- _Required action_: Every line from the one bearing "You are a computer-use agent. Viewport: 440px" through the last line of the entries should be printed exactly, with no other output.

★ ★ ★ ★

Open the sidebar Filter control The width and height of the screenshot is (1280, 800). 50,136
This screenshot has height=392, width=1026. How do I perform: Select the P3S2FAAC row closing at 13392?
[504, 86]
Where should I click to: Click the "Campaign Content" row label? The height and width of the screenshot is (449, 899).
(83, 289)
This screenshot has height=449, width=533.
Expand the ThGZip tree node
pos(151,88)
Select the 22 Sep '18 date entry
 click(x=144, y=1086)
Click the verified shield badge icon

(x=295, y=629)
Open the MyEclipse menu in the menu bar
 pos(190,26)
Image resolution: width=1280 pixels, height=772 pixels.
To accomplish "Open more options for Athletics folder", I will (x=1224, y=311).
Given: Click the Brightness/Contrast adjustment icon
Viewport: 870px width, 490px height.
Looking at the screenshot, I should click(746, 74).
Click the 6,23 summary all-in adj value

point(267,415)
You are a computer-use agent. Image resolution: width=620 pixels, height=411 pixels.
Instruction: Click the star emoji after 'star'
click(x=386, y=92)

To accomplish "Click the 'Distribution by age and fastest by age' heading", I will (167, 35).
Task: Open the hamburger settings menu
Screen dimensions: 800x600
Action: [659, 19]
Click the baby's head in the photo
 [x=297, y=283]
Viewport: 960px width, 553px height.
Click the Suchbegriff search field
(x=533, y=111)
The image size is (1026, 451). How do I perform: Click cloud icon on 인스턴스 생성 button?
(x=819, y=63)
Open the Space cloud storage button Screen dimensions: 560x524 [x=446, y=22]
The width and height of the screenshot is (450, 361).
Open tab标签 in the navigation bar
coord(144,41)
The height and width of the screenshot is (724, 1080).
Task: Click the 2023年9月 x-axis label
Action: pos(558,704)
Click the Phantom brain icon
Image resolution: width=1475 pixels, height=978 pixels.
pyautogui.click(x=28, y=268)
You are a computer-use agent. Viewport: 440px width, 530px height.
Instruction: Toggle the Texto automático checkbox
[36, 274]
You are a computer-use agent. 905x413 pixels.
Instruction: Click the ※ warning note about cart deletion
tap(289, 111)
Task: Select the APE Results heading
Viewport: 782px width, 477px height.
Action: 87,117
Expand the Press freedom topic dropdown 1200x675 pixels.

★ ★ ★ ★

- _Answer for the task_:
You are a computer-use agent. Viewport: 440px width, 530px height.
Instruction: Toggle the Texto automático checkbox
[36, 274]
You are a computer-use agent. 905x413 pixels.
Instruction: Click the ※ warning note about cart deletion
tap(289, 111)
Task: Select the APE Results heading
Viewport: 782px width, 477px height.
Action: 87,117
Expand the Press freedom topic dropdown 1200x675 pixels.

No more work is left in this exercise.